Summary of the findings
The following is Judge Weinstein's own summary of his findings of fact:
"By clear and convincing evidence the court finds: ACS unnecessarily routinely prosecutes mothers for neglect and removes their children where the mothers have been the victims of significant domestic violence, and where the mothers themselves have done nothing wrong. ACS unnecessarily routinely does so without having previously ensured that the mother has access to the services she needs to protect herself and her children. ACS unnecessarily routinely removes children without a court order. ACS unnecessarily routinely fails to return these children to their mothers promptly after being ordered to do so by a court. Even as it unnecessarily prosecutes the mother and demands that she participate in often ill-advised services, ACS unnecessarily routinely fails to engage the batterer, demand that the batterer participate in needed services, attempt to remove the batterer from the household, or otherwise hold the batterer accountable.
"ACS caseworkers and case managers who make decisions about what services to provide and when to remove children do so without adequate training about domestic violence. ACS practice is to unnecessarily separate the mother from the child when less harmful alternatives involving non-separation are available.

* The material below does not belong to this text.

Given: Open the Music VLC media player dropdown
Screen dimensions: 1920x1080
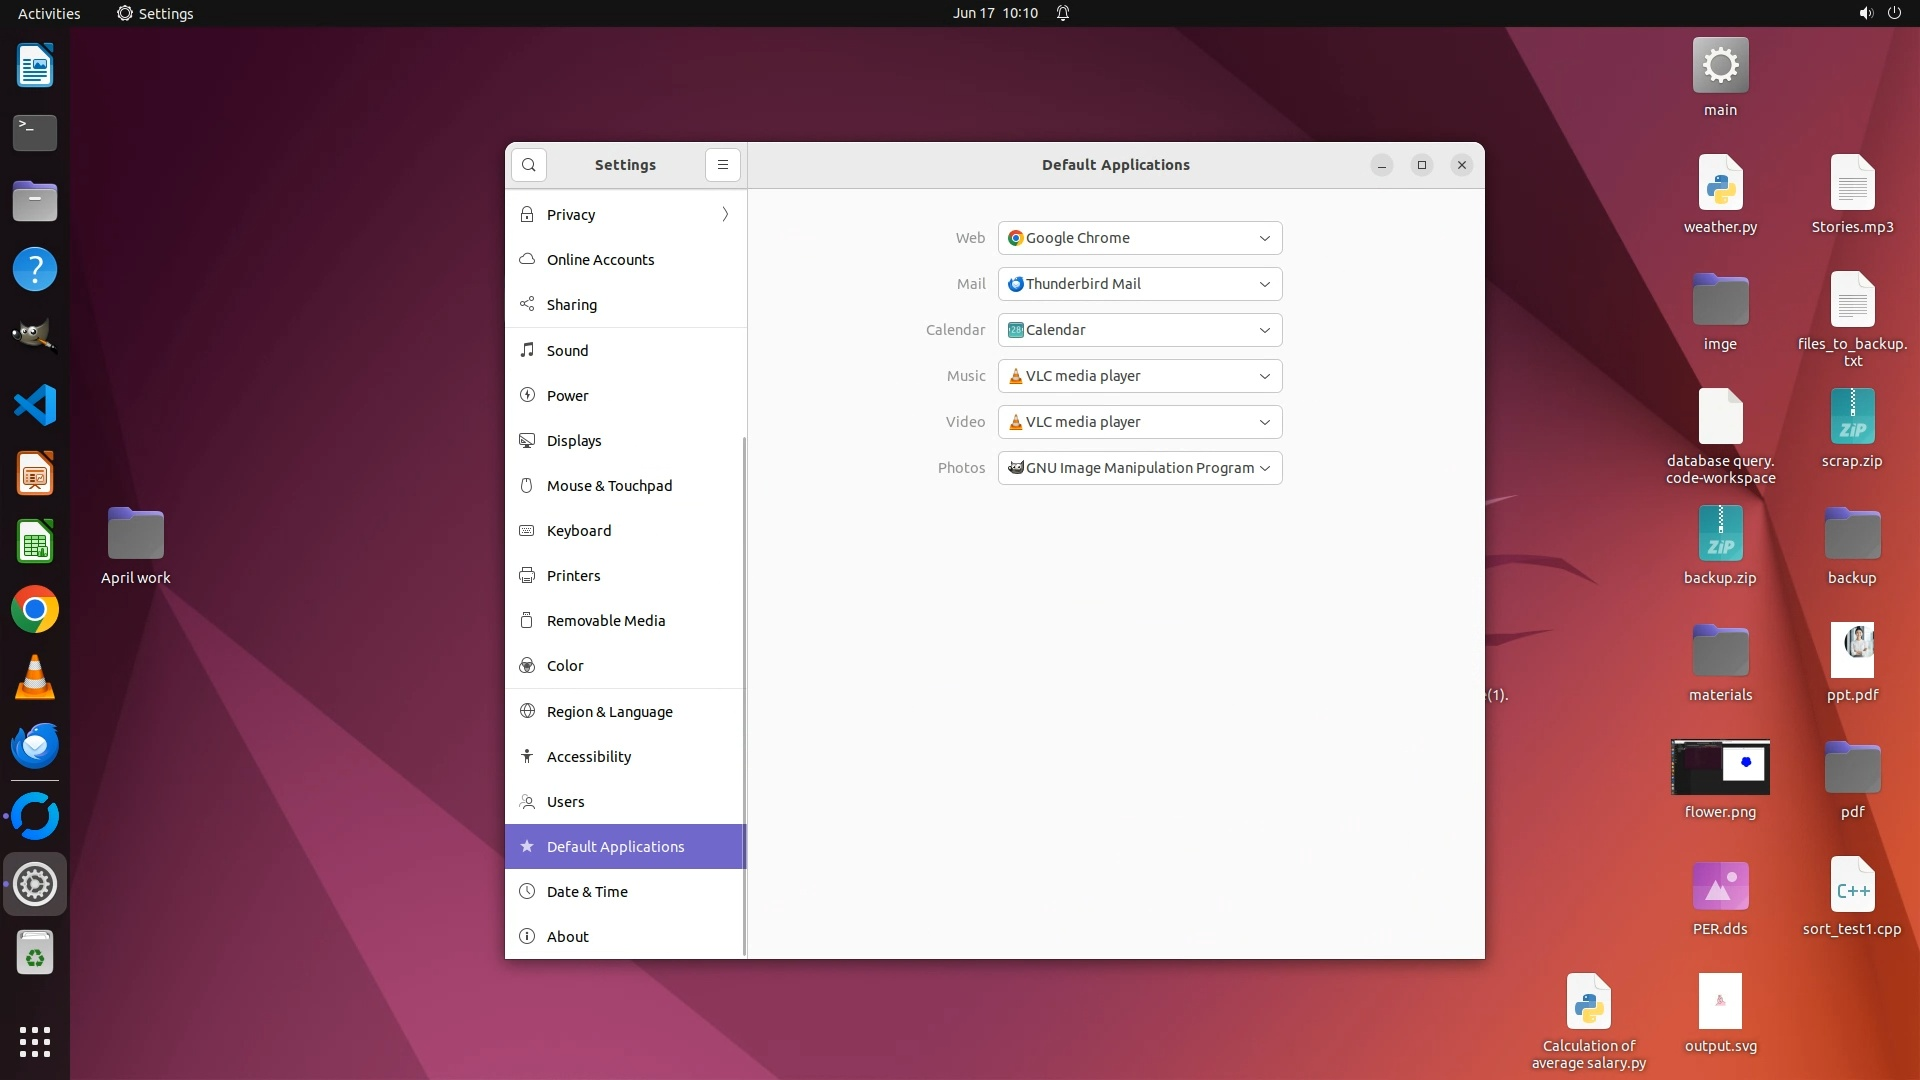Looking at the screenshot, I should [1139, 376].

"On all of these issues ACS written policies offer contradictory guidance or no guidance at all. As indicated [in] Parts IV and V, infra, these practices by ACS violate the constitutional rights of battered mothers and their children, unnecessarily causing significant harm both to battered women and their children.
"None of the reform plans submitted by ACS to date can be reasonably expected to resolve these problems within the next year. All of these problems are aggravated by the fact that the assigned counsel system that most mothers rely on is broken, seriously hampering a mother's ability to seek, and the courts' ability to provide, meaningful judicial relief.
"All findings of fact in this memorandum and order have been established by clear and convincing evidence - a standard far higher than the preponderance standard required in this civil case."